最期の親孝行


今から26年前の4月に父が他界しました。その年は祖母が2月に、つまり父の母親が亡くなりました。父は肺がんの末期でした。どうにか車椅子に座れるような状態でしたが、口には出さなくても逆縁だけは子として避けたかったようで、葬儀の会葬御礼もでき、最後の親孝行をしたのです。父の職業は真面目な銀行員、その延長線上なのか、病院の痛み止めの点滴をしていた時、多分幻覚でも見るのか、点滴をそろばんだと言ったり、「合計は合っているのかい?」などうわごとを言ったりと、年代的に仕事人間でした。

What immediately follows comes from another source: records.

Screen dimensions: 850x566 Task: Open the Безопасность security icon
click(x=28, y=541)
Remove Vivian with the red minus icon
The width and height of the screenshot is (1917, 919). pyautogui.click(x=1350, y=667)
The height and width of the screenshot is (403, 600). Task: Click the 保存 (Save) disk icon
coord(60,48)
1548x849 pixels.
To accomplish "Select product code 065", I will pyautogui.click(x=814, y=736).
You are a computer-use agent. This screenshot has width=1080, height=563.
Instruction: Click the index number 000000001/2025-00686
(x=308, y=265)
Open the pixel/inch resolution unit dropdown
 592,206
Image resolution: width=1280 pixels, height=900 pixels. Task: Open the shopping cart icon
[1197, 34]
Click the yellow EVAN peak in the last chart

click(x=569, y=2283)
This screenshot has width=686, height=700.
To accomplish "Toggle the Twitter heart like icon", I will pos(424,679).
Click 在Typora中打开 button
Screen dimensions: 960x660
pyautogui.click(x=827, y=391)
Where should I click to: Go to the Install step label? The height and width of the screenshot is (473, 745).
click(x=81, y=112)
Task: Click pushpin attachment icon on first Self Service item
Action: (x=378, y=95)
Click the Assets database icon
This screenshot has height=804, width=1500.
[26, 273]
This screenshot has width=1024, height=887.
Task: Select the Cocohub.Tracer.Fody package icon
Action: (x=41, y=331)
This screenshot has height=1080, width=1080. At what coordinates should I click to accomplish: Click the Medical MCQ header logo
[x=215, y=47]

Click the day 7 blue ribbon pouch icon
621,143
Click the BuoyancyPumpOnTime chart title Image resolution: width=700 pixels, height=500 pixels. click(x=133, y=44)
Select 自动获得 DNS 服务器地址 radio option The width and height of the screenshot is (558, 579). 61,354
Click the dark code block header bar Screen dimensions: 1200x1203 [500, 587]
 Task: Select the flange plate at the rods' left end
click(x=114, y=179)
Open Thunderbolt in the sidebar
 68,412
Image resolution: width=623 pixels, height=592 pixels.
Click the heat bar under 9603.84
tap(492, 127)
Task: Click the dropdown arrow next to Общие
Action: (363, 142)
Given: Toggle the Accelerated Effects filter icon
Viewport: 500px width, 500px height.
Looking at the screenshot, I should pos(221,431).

子供としては放任されて育ったように感じ、そんな良いイメージではありませんでしたが、付き添ってみて、誠実に仕事を向き合ってきた親だとわかりました。私は父が亡くなった年と同じ66歳。年相応に検診では悪い数字が少々出ますが、まずまず健康です。父は最後まで生きることに執着していましたので、病名は最後まで伏せておきました。告知する事は本人にとって過酷であると、親子である故によくわかっていました。多分本人は承知していたと思っていますが、言葉にして伝えなくて良かったと思っています。私にとって最後の親孝行でした。せめて私より一回りは長生きして家族のために生きたいものです。